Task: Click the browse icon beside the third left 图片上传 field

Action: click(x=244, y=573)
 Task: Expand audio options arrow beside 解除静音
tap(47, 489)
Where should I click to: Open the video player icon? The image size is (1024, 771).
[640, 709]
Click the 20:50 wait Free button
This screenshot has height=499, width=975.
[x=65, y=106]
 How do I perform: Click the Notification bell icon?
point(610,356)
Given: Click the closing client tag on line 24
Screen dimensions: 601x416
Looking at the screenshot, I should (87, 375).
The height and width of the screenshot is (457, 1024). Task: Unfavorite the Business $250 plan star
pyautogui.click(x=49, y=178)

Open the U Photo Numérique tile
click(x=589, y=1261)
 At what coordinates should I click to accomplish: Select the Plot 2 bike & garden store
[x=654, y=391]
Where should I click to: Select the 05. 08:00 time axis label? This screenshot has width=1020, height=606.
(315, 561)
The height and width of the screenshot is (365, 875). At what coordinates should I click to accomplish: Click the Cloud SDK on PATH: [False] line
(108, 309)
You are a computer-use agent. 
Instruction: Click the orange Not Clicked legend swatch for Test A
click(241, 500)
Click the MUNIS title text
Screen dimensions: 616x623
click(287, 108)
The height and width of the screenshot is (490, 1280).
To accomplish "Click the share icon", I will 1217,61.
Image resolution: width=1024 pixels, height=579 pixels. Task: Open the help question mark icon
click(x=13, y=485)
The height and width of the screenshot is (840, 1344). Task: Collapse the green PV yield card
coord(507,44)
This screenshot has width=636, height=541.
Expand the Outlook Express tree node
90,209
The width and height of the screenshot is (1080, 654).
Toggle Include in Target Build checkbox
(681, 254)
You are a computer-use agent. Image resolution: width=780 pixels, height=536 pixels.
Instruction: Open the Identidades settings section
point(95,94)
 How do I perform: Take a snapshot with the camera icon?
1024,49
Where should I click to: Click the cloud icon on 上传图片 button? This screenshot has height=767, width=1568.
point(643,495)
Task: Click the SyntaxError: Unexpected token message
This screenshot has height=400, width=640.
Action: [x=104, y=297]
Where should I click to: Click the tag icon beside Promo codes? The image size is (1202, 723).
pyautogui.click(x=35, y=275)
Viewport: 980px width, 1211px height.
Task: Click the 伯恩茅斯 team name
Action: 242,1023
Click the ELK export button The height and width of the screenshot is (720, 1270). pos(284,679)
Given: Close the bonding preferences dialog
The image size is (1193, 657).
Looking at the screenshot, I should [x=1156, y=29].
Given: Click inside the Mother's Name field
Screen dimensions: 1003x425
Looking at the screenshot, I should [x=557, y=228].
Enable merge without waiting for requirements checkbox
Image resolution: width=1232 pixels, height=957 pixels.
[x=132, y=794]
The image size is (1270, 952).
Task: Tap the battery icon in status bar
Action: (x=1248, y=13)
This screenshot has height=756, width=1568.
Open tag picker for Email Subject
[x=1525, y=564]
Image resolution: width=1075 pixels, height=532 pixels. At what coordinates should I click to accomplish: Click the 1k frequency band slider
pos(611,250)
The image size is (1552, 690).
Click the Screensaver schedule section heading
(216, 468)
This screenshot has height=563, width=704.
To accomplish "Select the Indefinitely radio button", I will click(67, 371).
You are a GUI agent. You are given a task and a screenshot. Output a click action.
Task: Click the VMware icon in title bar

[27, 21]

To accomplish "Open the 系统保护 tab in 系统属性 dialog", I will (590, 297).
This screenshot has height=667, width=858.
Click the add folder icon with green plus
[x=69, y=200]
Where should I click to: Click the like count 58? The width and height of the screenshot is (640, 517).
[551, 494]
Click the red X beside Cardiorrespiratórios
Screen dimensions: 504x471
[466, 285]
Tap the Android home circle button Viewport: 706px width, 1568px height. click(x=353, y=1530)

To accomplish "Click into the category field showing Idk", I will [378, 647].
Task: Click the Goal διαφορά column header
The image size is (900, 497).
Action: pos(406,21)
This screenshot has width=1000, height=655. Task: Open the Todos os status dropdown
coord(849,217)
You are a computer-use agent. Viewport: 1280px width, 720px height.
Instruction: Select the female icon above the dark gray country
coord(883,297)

▶ WORK TO BE COMPLETED: Rewrite the data above as a JSON list of strings, with one string for each line and the blank lines omitted.

▶ OUTPUT:
[
  "Task: Click the browse icon beside the third left 图片上传 field",
  "Action: click(x=244, y=573)",
  " Task: Expand audio options arrow beside 解除静音",
  "tap(47, 489)",
  "Where should I click to: Open the video player icon? The image size is (1024, 771).",
  "[640, 709]",
  "Click the 20:50 wait Free button",
  "This screenshot has height=499, width=975.",
  "[x=65, y=106]",
  " How do I perform: Click the Notification bell icon?",
  "point(610,356)",
  "Given: Click the closing client tag on line 24",
  "Screen dimensions: 601x416",
  "Looking at the screenshot, I should (87, 375).",
  "The height and width of the screenshot is (457, 1024). Task: Unfavorite the Business $250 plan star",
  "pyautogui.click(x=49, y=178)",
  "Open the U Photo Numérique tile",
  "click(x=589, y=1261)",
  " At what coordinates should I click to accomplish: Select the Plot 2 bike & garden store",
  "[x=654, y=391]",
  "Where should I click to: Select the 05. 08:00 time axis label? This screenshot has width=1020, height=606.",
  "(315, 561)",
  "The height and width of the screenshot is (365, 875). At what coordinates should I click to accomplish: Click the Cloud SDK on PATH: [False] line",
  "(108, 309)",
  "You are a computer-use agent. ",
  "Instruction: Click the orange Not Clicked legend swatch for Test A",
  "click(241, 500)",
  "Click the MUNIS title text",
  "Screen dimensions: 616x623",
  "click(287, 108)",
  "The height and width of the screenshot is (490, 1280).",
  "To accomplish \"Click the share icon\", I will 1217,61.",
  "Image resolution: width=1024 pixels, height=579 pixels. Task: Open the help question mark icon",
  "click(x=13, y=485)",
  "The height and width of the screenshot is (840, 1344). Task: Collapse the green PV yield card",
  "coord(507,44)",
  "This screenshot has width=636, height=541.",
  "Expand the Outlook Express tree node",
  "90,209",
  "The width and height of the screenshot is (1080, 654).",
  "Toggle Include in Target Build checkbox",
  "(681, 254)",
  "You are a computer-use agent. Image resolution: width=780 pixels, height=536 pixels.",
  "Instruction: Open the Identidades settings section",
  "point(95,94)",
  " How do I perform: Take a snapshot with the camera icon?",
  "1024,49",
  "Where should I click to: Click the cloud icon on 上传图片 button? This screenshot has height=767, width=1568.",
  "point(643,495)",
  "Task: Click the SyntaxError: Unexpected token message",
  "This screenshot has height=400, width=640.",
  "Action: [x=104, y=297]",
  "Where should I click to: Click the tag icon beside Promo codes? The image size is (1202, 723).",
  "pyautogui.click(x=35, y=275)",
  "Viewport: 980px width, 1211px height.",
  "Task: Click the 伯恩茅斯 team name",
  "Action: 242,1023",
  "Click the ELK export button The height and width of the screenshot is (720, 1270). pos(284,679)",
  "Given: Close the bonding preferences dialog",
  "The image size is (1193, 657).",
  "Looking at the screenshot, I should [x=1156, y=29].",
  "Given: Click inside the Mother's Name field",
  "Screen dimensions: 1003x425",
  "Looking at the screenshot, I should [x=557, y=228].",
  "Enable merge without waiting for requirements checkbox",
  "Image resolution: width=1232 pixels, height=957 pixels.",
  "[x=132, y=794]",
  "The image size is (1270, 952).",
  "Task: Tap the battery icon in status bar",
  "Action: (x=1248, y=13)",
  "This screenshot has height=756, width=1568.",
  "Open tag picker for Email Subject",
  "[x=1525, y=564]",
  "Image resolution: width=1075 pixels, height=532 pixels. At what coordinates should I click to accomplish: Click the 1k frequency band slider",
  "pos(611,250)",
  "The image size is (1552, 690).",
  "Click the Screensaver schedule section heading",
  "(216, 468)",
  "This screenshot has height=563, width=704.",
  "To accomplish \"Select the Indefinitely radio button\", I will click(67, 371).",
  "You are a GUI agent. You are given a task and a screenshot. Output a click action.",
  "Task: Click the VMware icon in title bar",
  "[27, 21]",
  "To accomplish \"Open the 系统保护 tab in 系统属性 dialog\", I will (590, 297).",
  "This screenshot has height=667, width=858.",
  "Click the add folder icon with green plus",
  "[x=69, y=200]",
  "Where should I click to: Click the like count 58? The width and height of the screenshot is (640, 517).",
  "[551, 494]",
  "Click the red X beside Cardiorrespiratórios",
  "Screen dimensions: 504x471",
  "[466, 285]",
  "Tap the Android home circle button Viewport: 706px width, 1568px height. click(x=353, y=1530)",
  "To accomplish \"Click into the category field showing Idk\", I will [378, 647].",
  "Task: Click the Goal διαφορά column header",
  "The image size is (900, 497).",
  "Action: pos(406,21)",
  "This screenshot has width=1000, height=655. Task: Open the Todos os status dropdown",
  "coord(849,217)",
  "You are a computer-use agent. Viewport: 1280px width, 720px height.",
  "Instruction: Select the female icon above the dark gray country",
  "coord(883,297)"
]